Find my other recipes on my Recipes Page!
You can find me on:
Instagram
Facebook
Pinterest
Twitter
Youtube
J x
© Jane’s Patisserie. All images & content are copyright protected. Do not use my images without prior permission. If you want to republish this recipe, please re-write the recipe in your own words and credit me, or link back to this post for the recipe

Hi Jane, I recently made your carrot cake cupcakes for my Granddaughters birthday, which all the family loved your recipe, my daughter would like a carrot cake for her wedding, and I wondered how much I would need to upscale this recipe for a 12inch cake please?
I would make 4 x the amount for a 12 inch (two layers)
Hi Jane, I’ve used your receipe previously and it was absolutely amazing.
I’m making a carrot cake for my neighbour but doesn’t want raisins in it, I know the recipe says can leave them out but advised to have the nuts. Do I need to substitute the raisins with anything else? She loves the cake moist apparently so want to get it spot on! Many thanks 🙂
I’m thinking of making my daughters wedding cake next summer. I tried this recipe as well as some of your others at the weekend as a tester and it was very well received. It’s super yummy and very light. Thank you Jane. Just thinking about quantities now. Do I just double/triple up? X 😊
How would I convert this recipe to a three tier 6 inch cake? 😊
I always use the same quantities but divide into 3×6” tins and they come out perfect 🥰
Hello!
I haven’t made this recipe yet but I’m exited to!
Do I have to use orange in the recipe? I’m not a fan of carrot cake with orange flavour in it. Also, if it is okay to leave it out do I need to replace it with anything for moisture content?
Thank you!
Hiya! You can just leave it out x
Hi Jane,
Need an answer quickly if possible. Is it possible to freeze this decorated with vanilla buttercream a week in advance? Asking as doing it as part of a wedding cake.
Thanks!
Hi Jane, how tall will this cake turn out? Thank you xx
I accidentally us d plain flour instead. Cake looks fine. Will this be ok ?????
Thanks
It’s hard to tell – it may just be more dense than normal but still taste nice!
Hi, please can someone help me to convert this recipe to a 3 layer 10 inch please? Thank you so much
Hi Jane, I made this recipe and it’s gorgeous, but the nuts inside the cake burned. Baked for about 35-40 mins and the cake wasn’t burnt at all. Any ideas why this happened please? X
Hi Jane, can I use coconut oil instead of sunflower oil please?

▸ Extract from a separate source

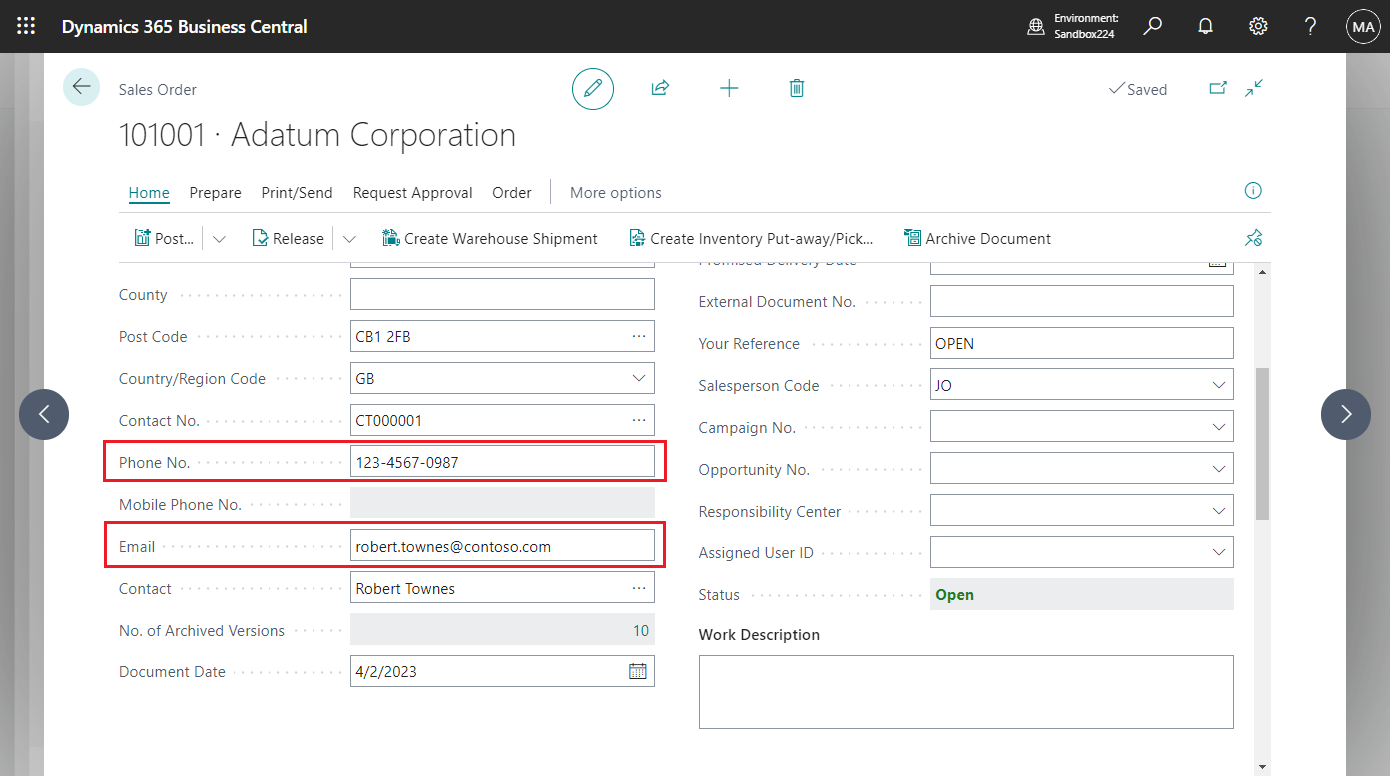Expand the Country/Region Code dropdown

[x=638, y=378]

Hiya! This should be fine, enjoy! x
Could I do half courgette and half carrot with this recipe.
Hi Jane,
Can I use a stand mixer for this cake or would you recommend using a hand mixer?
Thanks x
Hiya! just use a bowl and a spoon, apart from the frosting, for which you can use anything! Hope this helps! x
Hello!
I’m about to try this recipe for my husband’s birthday however I can’t find sunflower oil anywhere! (There seems to be a shortage?!)
Can I use vegetable oil instead?
Hiya! Yes absolutely, this should be fine! Enjoy! x
I don’t care for carrot cake, however I made this for my mum as she loves it, and my gosh, this is amazing. One of my favourite cakes ever, I couldn’t stop eating it!!!